Rather lengthy hiatus, sorry about that. Moving to another country and day job requirements has throttled down my betting related activities to bare minimum. Now I hope that I have a little bit more time to invest in this project in the near future.

Let’s get started from where we left of at the end of previous post and start looking at the code I use to instruct FANN to learn. As FANN does most of the heavy lifting we only need to tell it what data to use and how to handle it.

  # input_qty = number of input nodes
  # output_qty = number of input nodes
  # savefile = name of the file network is saved to
  # neurons = how many neurons will be trained by cascade function

def train_cascade(input_qty, output_qty, savefile, neurons)
  # Create the basis for the network, define number of inputs and outputs
  net = RubyFann::Shortcut.new(:num_inputs=> input_qty, :num_outputs=> output_qty)

  # As our inputs and outputs can have a value of -1 to 1 we can only use sigmoid_symmetric
  # and that needs to be specified
  net.set_cascade_activation_functions([:sigmoid_symmetric])
  net.set_activation_function_output(:sigmoid_symmetric)
  
  # Search for pairs to be used for training
  pairs = Pair.where(:race_id => Run.where(:dataset => "learning").where.not(:draw => nil).pluck(:race_id).uniq).where.not(:input => nil)
  
  # I have saved precalculated inputs to the datase as one field, thus it needs splitting
  # before they are usable 
  inputs = []
  pairs.each do |pair|
    inputs << pair.input.split(",").map(&:to_f)
  end

  # And same done to outputs. Output also needs to be an array, even if it is only one value
  outputs = []
  pairs.pluck(:output).each do |o|
    outputs << Array.new(1,o)
  end

  # Once we have arrays of inputs and outputs we can combine them into form that FANN
  # can understand
  train = RubyFann::TrainData.new(:inputs => inputs, :desired_outputs => outputs)
  
  # Finally it is time for some training. This will take a while, depending naturally
  # on how much data one is using.
  net.cascadetrain_on_data(train, neurons, 1, 0.05)

  # After training it is important to remember to save the network into a file
  # for further use
  net.save(savefile)
end

That is pretty simple isn’t it?

Obviously it does need a single line in some another file to actually call this function. Now we can proceed to training and finding out if there actually is something at the end of this exercise.

Neural Network Diary #5: Splitting the datasets

As I initially thought I ended up with database route for handling the data. As there is relatively moderate amount of data I decided to use Sqlite database. It is really convenient simple database where data is stored in only one file and it doesn’t require heavy background processes. To make edits to the database I am using Sqlitebrowser, really handy app to build the tables as well as browse the data.

Creating the database and uploading the data is just a matter of choosing the save location for the database file and then importing csv-file as a table. Takes only few minutes (naturally depending on the amount of data).

I am really bad in writing SQL so I tend to use Ruby gem called Active Record. While it is primarily meant to be used with web framework Ruby on Rails it is perfectly usable stand alone as well.
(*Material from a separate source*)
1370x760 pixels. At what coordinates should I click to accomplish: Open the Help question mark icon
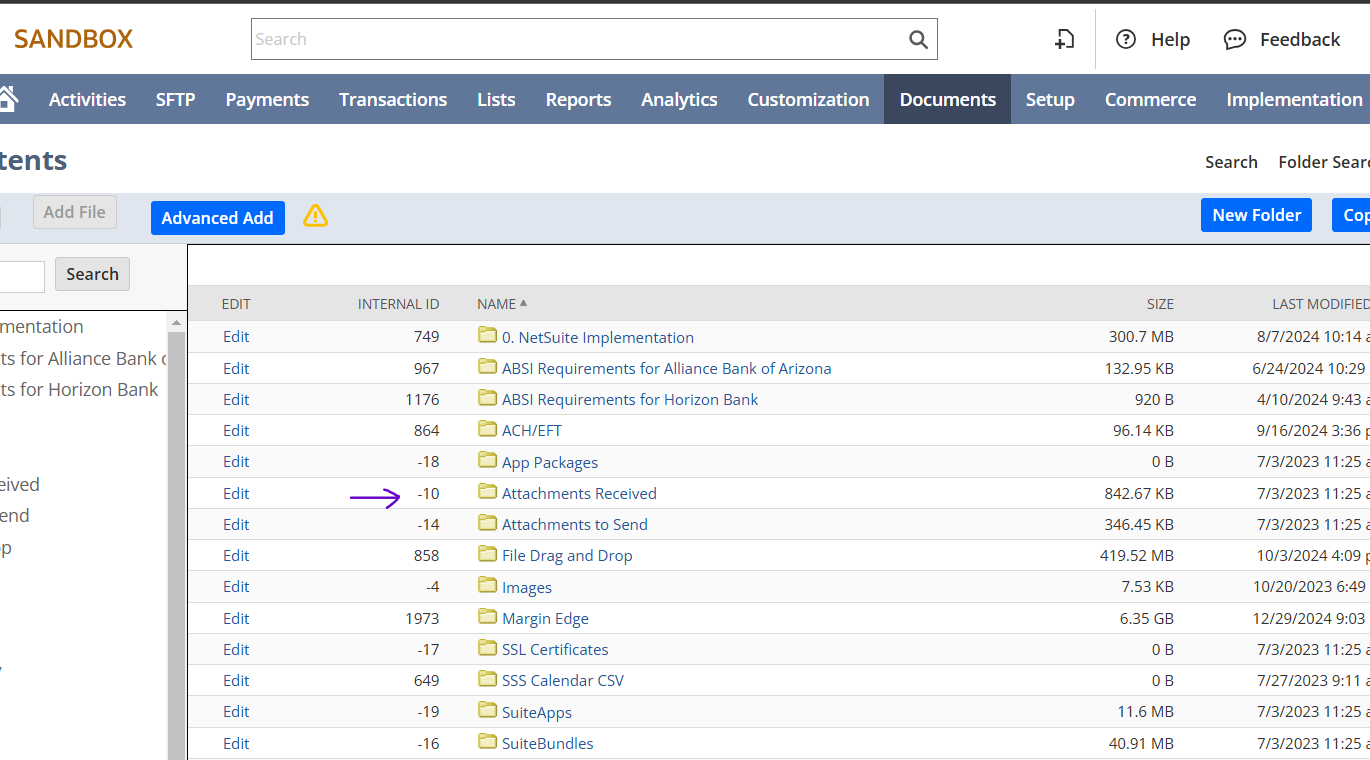[1126, 39]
To use use Active Record I am using couple files that I am depending on in my main interaction file. First I have file named dbconfig.rb

require 'rubygems'
require 'active_record'

ActiveRecord::Base.establish_connection(
:adapter => "sqlite3",
:database => "/path/to/database.sqlite3"
)

I require that file in schema.rb which is used to define models that I am using. Though there isn’t much there yet.

require_relative 'dbconfig'

class Run < ActiveRecord::Base

end

And finally the file that I used to divide the data to three datasets, three fifths to learning and fifth to both test and unseen. And roughly evenly distributed between all courses and distances as well as time periods.

require_relative 'schema'
race_ids = Run.all.order(course: :asc, distance: :asc, date: :asc).pluck(:race_id).uniq
i = 1 
race_ids.each do |race_id| 
  runners = Run.where(:race_id => race_id) 
  if i < 4 
    runners.update_all(:dataset => "learning") 
    i += 1 
  elsif i < 5 
    runners.update_all(:dataset => "test") 
    i += 1 
  else 
    runners.update_all(:dataset => "unseen") 
    i = 0 
  end 
end

This is first time me posting code and I am not really sure how much of is beneficial and how much more people would like to read. Naturally there is metric ton of material available on internet if one wants to learn more about Ruby and/or Active Record. But if you have an opinion, please let me know in the comments.
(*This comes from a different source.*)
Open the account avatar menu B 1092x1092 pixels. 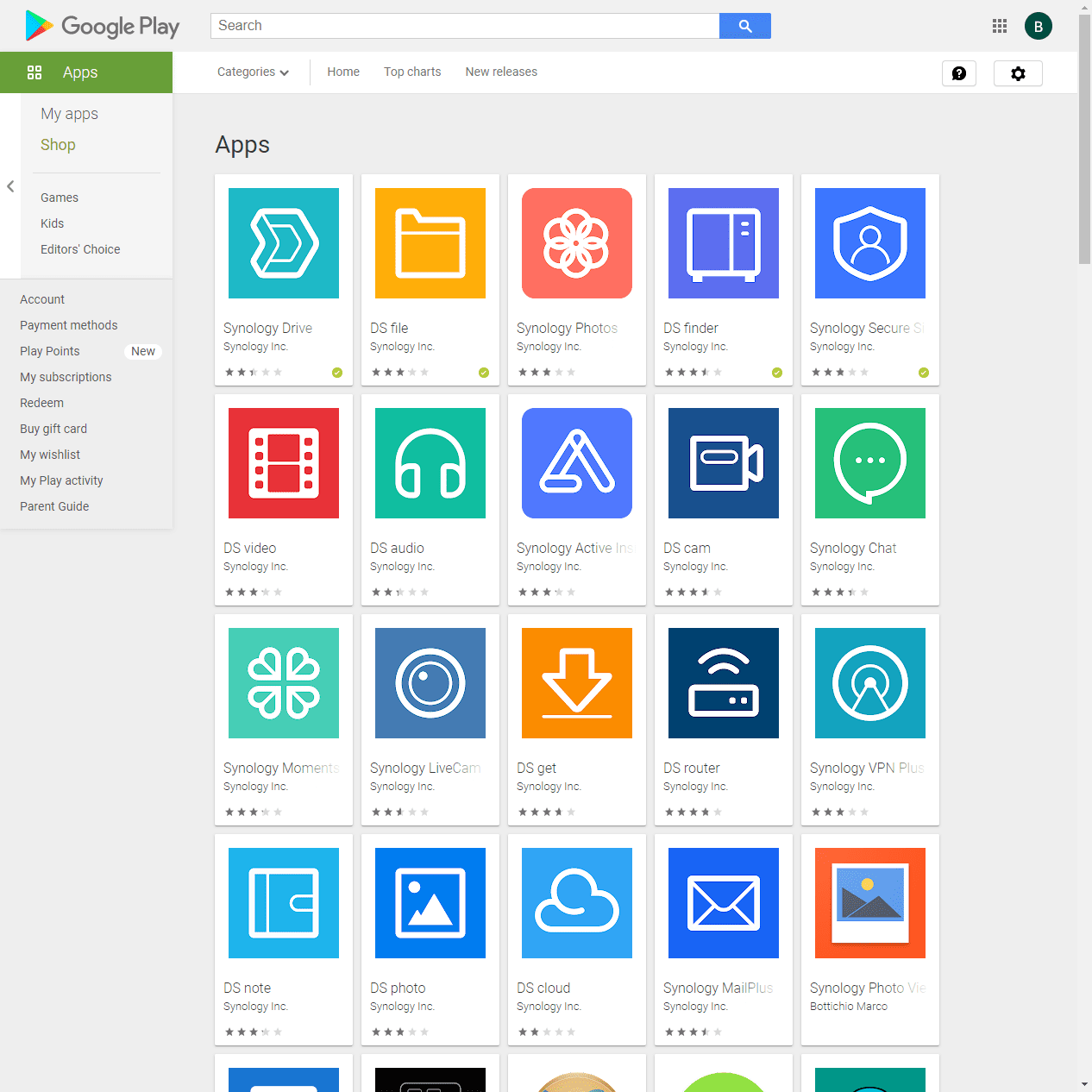tap(1039, 26)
Neural Network Diary #2: Tools & Data

Before we get to actually build the neural network I am going to go through the tools that I am planning to use during the project. This list is obviously subject to change but this is what I feel at this point that I will need to complete this.

I will need to do a fair bit of modifying of data and for that I am using Ruby. Naturally one can use any programming language they wish but I am most familiar with Ruby and I like how readable and natural language like the scripts are. When it is relevant I am going to post the code or at least snippets of it in the blog as well. If you are new to Ruby it might be worthwhile to look at this quick start at Ruby official site or this pretty throughout tutorial at Tutorials Point. in the end though, what is needed is pretty simple and beginner level stuff, some calculations and loops mostly.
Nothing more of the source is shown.